Friday, February 13, 2015

C.J. Foxx Movie House Review #5: Fifty Shades of Grey

Holy Crap!  This is exactly why I love writing, and why I love my new writing lifestyle.  Never in a skillion years, would I ever go to this flick under my own accord.   Because of my new circle of friends, and my new existence, I found myself doing the icebucket challenge of movie reviews.  Attending this showing, I felt like that one, singular dude in a yoga class or Meathead Rob Lowe with Cable.  During every second of the night the young ladies in this 100% female audience refused to take this seriously, giggling and gabbing (Actually, in many instances, making this better).  I wondered about Charlie Hunnam and how he was the original cast as Christian Grey, because my loving sister has a serious crush on him, drooling over his days as Jackson Teller from Sons of Anarchy.  I was more into Venus Van Damme but to each their own.  

This movie is 50 shades of Beautiful. The sets and cinematography are ravishing.  They accented the 'grey' nature of Seattle in the opening shots of the picture and didn't let up with any of the other locations they visited throughout.  Seattle is now on my list as a place I want to visit on vacation, even if they require you to compost your trash if more than 10% of it is food.
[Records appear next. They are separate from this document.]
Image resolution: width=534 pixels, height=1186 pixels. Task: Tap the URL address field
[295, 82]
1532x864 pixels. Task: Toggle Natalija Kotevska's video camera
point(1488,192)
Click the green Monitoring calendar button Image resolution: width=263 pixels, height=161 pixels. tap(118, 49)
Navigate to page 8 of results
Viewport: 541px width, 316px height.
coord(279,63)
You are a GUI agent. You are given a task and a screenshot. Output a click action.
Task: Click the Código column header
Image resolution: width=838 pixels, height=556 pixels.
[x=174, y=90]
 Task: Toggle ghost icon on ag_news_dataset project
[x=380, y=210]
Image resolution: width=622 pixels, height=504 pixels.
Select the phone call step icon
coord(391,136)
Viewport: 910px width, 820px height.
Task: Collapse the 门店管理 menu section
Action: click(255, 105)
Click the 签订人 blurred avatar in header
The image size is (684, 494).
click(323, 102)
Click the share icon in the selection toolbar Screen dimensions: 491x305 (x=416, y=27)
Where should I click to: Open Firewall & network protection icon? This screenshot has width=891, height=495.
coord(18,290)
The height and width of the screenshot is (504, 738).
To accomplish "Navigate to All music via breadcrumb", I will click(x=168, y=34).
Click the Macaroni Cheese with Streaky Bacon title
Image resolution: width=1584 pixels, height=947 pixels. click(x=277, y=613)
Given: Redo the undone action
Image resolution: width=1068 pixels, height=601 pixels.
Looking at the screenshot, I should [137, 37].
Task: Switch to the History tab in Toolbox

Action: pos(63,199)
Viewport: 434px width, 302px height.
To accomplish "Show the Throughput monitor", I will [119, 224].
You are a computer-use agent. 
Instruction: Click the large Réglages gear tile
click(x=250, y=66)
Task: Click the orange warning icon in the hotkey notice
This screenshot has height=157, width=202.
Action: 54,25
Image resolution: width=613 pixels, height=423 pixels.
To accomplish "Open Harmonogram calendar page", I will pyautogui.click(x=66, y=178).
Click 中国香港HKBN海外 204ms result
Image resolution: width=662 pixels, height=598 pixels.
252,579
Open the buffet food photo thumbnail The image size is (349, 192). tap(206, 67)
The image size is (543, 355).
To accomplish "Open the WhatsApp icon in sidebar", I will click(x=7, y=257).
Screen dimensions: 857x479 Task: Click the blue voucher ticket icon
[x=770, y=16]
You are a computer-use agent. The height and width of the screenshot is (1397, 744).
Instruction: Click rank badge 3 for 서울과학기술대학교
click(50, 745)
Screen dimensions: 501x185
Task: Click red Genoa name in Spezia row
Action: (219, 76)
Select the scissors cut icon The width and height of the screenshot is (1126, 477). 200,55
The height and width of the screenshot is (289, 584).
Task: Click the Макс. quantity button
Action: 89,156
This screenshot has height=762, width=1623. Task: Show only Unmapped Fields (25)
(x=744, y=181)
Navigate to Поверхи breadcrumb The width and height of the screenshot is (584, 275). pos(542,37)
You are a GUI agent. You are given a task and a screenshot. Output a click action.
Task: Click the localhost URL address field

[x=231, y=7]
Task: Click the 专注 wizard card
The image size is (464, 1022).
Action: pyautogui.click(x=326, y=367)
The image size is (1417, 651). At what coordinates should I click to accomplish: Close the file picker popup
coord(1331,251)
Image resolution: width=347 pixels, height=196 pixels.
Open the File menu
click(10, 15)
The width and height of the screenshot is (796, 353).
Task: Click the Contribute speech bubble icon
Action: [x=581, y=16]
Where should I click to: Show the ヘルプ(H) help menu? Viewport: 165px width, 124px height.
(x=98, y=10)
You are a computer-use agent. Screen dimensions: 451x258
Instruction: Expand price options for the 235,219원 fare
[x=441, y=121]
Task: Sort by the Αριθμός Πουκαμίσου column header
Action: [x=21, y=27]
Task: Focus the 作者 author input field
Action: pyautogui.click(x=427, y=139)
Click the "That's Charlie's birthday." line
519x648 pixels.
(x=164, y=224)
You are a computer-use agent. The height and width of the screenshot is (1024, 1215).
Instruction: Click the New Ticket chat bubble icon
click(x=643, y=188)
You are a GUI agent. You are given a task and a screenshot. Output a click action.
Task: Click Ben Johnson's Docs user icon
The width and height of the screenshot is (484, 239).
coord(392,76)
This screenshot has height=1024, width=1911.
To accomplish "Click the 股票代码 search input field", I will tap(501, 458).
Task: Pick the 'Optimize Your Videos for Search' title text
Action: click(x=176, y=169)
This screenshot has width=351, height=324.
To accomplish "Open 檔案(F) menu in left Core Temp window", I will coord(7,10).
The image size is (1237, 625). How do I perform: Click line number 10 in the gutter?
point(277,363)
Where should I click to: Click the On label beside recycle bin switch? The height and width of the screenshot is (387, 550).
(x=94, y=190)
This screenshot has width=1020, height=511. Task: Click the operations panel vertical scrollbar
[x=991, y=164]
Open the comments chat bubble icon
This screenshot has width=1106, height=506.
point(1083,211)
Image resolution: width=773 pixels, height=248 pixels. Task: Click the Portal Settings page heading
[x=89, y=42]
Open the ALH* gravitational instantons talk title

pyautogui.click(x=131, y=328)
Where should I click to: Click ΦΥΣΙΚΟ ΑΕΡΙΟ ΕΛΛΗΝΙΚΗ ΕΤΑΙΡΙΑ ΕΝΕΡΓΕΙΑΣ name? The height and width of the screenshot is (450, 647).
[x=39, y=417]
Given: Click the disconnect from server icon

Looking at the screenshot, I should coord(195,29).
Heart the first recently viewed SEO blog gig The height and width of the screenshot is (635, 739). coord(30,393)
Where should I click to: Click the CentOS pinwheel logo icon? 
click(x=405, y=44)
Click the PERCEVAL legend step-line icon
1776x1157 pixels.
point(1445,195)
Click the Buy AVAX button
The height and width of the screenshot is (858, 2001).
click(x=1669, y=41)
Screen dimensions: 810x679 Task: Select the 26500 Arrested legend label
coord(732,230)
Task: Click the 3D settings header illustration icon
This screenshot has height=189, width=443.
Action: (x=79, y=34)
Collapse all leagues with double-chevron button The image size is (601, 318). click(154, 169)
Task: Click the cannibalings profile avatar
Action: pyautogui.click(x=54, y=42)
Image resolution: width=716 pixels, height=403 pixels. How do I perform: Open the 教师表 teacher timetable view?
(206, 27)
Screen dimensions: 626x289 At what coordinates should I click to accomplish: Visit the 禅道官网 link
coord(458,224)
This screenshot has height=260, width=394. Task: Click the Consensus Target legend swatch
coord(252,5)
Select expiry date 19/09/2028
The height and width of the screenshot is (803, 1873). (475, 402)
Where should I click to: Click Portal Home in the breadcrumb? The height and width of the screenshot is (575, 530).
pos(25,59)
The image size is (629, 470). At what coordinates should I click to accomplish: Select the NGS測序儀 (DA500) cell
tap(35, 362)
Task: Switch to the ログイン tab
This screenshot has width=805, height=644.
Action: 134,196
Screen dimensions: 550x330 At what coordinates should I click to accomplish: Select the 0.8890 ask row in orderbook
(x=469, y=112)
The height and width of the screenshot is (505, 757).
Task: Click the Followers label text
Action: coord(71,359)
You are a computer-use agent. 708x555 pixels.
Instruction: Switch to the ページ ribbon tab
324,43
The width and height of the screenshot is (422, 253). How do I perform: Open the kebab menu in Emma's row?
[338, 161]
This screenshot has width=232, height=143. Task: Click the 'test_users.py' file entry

A detail I noticed was that every person who associated with Christian Grey had blonde hair (except for two people, his mother and our female Protagonist Anastasia Steele).  Between Dakota Johnson’s character name, the fluke that she works in a hardware shop, where it’s a bondage cornucopia, I had understood how the book version could use this to its advantage.  The movie, on the other hand, the way they chose to convey all of this and the timing of the dialogue was so laughable.

If I had to point the blame, the problems lie primarily on the script.  It wasn’t how the words were delivered, it was the words themselves.  It turned this movie from a possibly bold, controversial and sophisticated piece of art into a flimsy, flavor of the week, gimmick.  So like in every other “chick flick” the leads single, a sexually liberated roommate Kate and Grey’s driver, Taylor owned moments of needed comic relief.  Jamie Dornan took some horribly plotted dialogue, doing what he could with it.  Handsome and looking all decked out in some nice costumes/suits I thought how it may have different with Jax Teller, looking equally as swag.  Regardless, no one could save this joke.



Dakota Johnson still climbs higher a star, her talents as an actress shined through the dilapidated and seemingly broken project.  How ironic that her mother, Melanie Griffith, was in rather sexual explicit roles herself at a younger age.  She was doing provocative nude scenes at age 17 in movies such as Night Moves and The Drowning Pool.  Her breakout role was in an underrated Gem called Body Double (aka the film Brian De Palma did after Scarface) in which she portrayed porn star Holly Body.  I saw many moments where Crockett’s Daughter had the same looks as her mother

This film reminded me of another sexual explicit film from the 80s called 9 and a 1/2 weeks. The plots are near mirror images of each other where the innocent and sexually inexperienced woman meets a mysterious gentleman, turning her into a submissive… reluctant until she warms up to his hidden exploits.  Eventually he pushed her past her boundaries, and she splits.  Fifty shades dove deeper into the bondage world but the films had the same feel.

Fifty shades was too worried about pushing the sex scene envelope, but should’ve shelved one of them to explore a little more of who these people were.  I was kinda bored waiting for the final shoe to drop... An extremely sexy billionaire dude rolls into town, because he’s so rich and powerful, he’s the guest speaker at your commencement ceremony.  He chooses this random, hardware shop working girl, showing off his toys and his crazy top secret “eyes wide shut” kind of hobby.  Everybody is screwed up, especially behind closed doors, you know what helps look the other way…? a bottle of Dom in your private jet, that turns into a yacht, that turns into a space shuttle.

In the end this film was a piece of trash and basically an exploitation of the book that grabbed the fascination of many and falls short of this film’s predecessors.  Go out and see this one, live a little, get spanked.  I give this one 3 and a half out of 10 possible Catwoman whips “Mee-ow”.